Nuclear factor-kappaB induction by visfatin in human vascular endothelial cells: its role in MMP-2/9 production and activation.

OBJECTIVE: Visfatin is elevated in obesity and type 2 diabetes and is thought to be an inflammatory mediator within atherosclerotic lesions and to induce gelatinase activity. We investigated the activation of nuclear factor-kappaB (NF-kappaB), a well-known proinflammatory transcription factor, by visfatin in endothelial cells. RESEARCH DESIGN AND METHODS: Human endothelial cells were transfected with pNF-kappaB-Luc plasmid. Using quantitative PCR, Western blot analysis, and gelatin zymography, we studied NF-kappaB signaling in gelatinase-mediated vascular inflammation by visfatin using the NF-kappaB inhibitor BAY 11-7085.

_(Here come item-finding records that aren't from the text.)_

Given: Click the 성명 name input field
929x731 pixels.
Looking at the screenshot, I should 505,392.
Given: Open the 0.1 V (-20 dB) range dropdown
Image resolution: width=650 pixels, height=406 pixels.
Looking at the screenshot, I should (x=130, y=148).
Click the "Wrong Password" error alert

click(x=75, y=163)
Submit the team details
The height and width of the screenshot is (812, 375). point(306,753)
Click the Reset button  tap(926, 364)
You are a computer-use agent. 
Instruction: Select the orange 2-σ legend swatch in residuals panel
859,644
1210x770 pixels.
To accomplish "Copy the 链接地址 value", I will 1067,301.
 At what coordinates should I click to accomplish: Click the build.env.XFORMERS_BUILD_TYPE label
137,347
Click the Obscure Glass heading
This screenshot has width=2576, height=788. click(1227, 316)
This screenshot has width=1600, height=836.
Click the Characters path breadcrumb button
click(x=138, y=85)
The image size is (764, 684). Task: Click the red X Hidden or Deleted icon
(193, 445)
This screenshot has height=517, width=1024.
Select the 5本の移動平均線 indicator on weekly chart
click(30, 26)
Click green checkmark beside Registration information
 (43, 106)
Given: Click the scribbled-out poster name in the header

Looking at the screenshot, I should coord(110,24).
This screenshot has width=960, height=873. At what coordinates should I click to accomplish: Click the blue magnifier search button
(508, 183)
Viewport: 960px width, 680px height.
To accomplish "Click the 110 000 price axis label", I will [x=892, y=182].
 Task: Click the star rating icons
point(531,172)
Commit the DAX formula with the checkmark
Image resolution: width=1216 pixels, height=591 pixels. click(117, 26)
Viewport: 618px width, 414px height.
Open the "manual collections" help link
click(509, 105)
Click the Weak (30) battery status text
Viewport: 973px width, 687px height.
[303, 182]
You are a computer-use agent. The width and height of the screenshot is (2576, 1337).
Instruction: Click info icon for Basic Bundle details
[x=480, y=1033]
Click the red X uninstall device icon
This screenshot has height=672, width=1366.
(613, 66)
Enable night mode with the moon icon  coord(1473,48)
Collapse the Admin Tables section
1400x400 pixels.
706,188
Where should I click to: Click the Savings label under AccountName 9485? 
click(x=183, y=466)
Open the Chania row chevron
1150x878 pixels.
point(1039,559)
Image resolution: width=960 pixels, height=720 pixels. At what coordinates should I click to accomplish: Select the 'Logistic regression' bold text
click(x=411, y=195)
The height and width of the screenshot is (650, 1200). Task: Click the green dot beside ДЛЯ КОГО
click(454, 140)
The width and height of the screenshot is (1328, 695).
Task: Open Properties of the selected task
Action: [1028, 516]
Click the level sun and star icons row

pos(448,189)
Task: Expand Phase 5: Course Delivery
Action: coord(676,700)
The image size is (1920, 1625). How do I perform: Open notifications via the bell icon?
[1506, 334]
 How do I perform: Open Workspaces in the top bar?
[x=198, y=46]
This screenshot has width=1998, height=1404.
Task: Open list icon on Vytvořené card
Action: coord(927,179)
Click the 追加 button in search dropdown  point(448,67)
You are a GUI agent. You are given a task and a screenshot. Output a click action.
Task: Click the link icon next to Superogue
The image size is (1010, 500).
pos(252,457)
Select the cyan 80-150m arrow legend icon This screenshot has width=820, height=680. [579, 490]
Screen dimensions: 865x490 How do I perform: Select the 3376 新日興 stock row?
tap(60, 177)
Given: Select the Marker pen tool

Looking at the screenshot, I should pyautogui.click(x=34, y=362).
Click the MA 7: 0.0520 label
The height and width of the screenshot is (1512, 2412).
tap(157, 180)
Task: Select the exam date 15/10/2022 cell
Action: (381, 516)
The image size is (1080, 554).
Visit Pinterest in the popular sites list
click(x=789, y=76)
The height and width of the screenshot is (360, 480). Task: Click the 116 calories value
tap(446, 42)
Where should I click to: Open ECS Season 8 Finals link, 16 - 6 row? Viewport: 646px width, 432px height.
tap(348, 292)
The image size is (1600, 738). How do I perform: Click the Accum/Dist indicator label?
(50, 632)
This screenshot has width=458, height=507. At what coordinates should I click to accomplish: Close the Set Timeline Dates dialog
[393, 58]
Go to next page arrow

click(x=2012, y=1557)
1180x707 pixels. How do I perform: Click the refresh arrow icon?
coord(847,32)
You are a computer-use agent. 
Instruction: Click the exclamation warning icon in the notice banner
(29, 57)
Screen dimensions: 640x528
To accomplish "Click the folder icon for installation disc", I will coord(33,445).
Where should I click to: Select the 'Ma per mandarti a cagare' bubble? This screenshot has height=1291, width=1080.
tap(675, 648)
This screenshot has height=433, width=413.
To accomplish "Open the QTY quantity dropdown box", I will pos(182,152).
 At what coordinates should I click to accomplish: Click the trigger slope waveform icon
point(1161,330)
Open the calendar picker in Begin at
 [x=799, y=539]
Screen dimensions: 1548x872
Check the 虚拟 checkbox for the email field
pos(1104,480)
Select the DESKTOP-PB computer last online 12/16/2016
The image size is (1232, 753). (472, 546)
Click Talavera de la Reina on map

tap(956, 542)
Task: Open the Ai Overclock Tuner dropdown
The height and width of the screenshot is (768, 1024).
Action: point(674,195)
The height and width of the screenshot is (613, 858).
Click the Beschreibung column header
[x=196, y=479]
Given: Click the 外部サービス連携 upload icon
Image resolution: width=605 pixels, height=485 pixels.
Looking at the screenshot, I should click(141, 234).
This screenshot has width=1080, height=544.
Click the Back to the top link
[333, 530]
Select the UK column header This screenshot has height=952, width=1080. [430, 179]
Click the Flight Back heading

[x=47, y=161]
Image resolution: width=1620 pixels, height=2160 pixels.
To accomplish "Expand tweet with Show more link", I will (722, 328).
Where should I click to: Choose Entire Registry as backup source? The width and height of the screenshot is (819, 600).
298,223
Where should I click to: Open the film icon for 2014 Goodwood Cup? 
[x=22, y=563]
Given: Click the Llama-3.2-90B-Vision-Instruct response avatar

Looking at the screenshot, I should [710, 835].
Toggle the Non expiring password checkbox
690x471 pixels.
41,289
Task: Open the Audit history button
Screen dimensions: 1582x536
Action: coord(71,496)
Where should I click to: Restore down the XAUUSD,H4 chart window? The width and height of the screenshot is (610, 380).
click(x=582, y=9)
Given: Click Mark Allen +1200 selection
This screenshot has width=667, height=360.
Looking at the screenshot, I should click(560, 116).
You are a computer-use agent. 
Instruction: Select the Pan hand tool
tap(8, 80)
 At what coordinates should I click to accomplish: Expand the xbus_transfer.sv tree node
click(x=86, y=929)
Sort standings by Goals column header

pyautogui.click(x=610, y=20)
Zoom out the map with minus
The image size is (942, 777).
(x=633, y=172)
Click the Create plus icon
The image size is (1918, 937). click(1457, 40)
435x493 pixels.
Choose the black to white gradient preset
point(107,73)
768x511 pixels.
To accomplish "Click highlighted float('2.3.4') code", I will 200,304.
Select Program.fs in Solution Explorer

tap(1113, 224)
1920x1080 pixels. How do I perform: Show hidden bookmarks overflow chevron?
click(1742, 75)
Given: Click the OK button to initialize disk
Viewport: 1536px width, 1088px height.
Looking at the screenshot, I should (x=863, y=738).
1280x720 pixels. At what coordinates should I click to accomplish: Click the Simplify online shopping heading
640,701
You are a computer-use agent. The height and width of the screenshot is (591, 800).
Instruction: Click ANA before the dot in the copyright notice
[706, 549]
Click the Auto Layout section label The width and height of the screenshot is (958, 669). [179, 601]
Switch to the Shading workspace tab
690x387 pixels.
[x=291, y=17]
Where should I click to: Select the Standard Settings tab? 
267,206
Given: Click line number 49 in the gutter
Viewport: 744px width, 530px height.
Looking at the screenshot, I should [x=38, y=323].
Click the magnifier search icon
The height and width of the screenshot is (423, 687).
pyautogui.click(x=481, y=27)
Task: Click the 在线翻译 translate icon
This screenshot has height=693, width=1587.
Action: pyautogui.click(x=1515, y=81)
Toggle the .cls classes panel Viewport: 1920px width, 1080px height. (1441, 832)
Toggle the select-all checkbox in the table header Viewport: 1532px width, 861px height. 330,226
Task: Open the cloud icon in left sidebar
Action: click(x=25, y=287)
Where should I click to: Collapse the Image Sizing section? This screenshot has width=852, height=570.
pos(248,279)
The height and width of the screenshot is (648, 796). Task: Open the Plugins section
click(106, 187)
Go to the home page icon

RESULTS: Visfatin significantly increased NF-kappaB transcriptional activity (P < 0.001). We also found a significant inhibition of tumor necrosis factor-alpha (TNF-alpha)-induced NF-kappaB activity by visfatin (P < 0.001). Furthermore, the NF-kappaB inhibitor significantly negated visfatin-induced matrix metalloproteinase (MMP)-2/9 mRNA expression, protein levels, and gelatinolytic activity (P < 0.001).
CONCLUSIONS: Visfatin-induced NF-kappaB signaling in human endothelial cells affects the activation of gelatinases MMP-2 and -9, suggesting an important role of visfatin in the pathogenesis of vascular inflammation in obesity and type 2 diabetes.